So on Wednesday, the A's score the game's only run when Milton Bradley steals second (don't look at the replay; nothing to see here, folks), whence he scores on a ground rule double. Tuesday, Jay Payton, in one of my personal favorite sequences of the season, finds himself completely overmatched by a sidearmerer he's never seen before, so he beats out a bunt on an 0-2 pitch, tags up to second on a fly ball, whence he scores a key insurance run. (Key, that is, until AFLAC informs Ken Macha that his policy has lapsed, turning Macha into a "duck-brain" for one night and spawning a myriad of death threats on this blog...But I undress...) In Tampa Bay, Mark Ellis beats out a bunt to spark a rally, and so on.

Not "small ball," mind you, "smart ball"--aggressive, opportunistic, "take what's there" baseball that ponders the question "What's the best way I can try to get on base and then move around the other ones?" and answers it. The A's play this way every year and score enough runs to win lots of games doing it...But they never do it before the All-Star Break. Why?

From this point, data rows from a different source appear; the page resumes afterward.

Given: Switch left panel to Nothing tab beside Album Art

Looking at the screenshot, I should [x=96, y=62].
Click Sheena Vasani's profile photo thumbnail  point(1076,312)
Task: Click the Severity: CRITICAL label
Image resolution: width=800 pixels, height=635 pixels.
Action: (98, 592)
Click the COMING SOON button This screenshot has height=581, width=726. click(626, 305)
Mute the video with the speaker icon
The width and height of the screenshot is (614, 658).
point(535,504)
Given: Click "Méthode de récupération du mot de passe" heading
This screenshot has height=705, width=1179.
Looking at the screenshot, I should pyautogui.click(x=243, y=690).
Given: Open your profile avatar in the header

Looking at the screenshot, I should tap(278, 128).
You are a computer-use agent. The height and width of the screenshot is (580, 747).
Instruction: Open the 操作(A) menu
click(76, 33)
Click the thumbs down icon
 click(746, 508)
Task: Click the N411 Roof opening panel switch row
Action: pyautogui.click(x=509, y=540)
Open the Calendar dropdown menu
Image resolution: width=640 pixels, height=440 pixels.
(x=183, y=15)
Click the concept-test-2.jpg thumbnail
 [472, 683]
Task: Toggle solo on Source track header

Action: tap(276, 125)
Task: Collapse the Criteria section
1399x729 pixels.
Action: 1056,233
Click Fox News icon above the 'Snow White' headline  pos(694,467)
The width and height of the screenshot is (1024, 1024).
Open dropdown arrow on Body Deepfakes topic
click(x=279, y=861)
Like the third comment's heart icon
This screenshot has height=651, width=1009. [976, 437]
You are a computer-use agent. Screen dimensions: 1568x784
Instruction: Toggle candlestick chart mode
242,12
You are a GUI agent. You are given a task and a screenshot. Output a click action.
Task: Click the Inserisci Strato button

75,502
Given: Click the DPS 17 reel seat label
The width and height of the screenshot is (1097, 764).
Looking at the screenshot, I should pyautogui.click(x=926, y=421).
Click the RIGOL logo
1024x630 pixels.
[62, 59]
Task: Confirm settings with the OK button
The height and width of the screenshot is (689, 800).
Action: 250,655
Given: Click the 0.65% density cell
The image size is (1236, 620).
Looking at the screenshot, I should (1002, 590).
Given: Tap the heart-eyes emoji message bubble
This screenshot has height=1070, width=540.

This phenomenon has me baffled, truly baffled. You play one way for half a season and struggle to score runs, beating up on bad pitchers and then flailing against anyone who throws quality strikes. Then you play another way and starting scoring runs, winning games...And then the next year start off conservatively, one-dimensionally, and unsuccessfully? How is it that every single season, it takes the A's 2-3 months to remember that dynamic, creative, proactive, opportunistic offenses score, as Cindi would say, "like, a lot more points"?

And why do I suspect I'll be writing this again next June?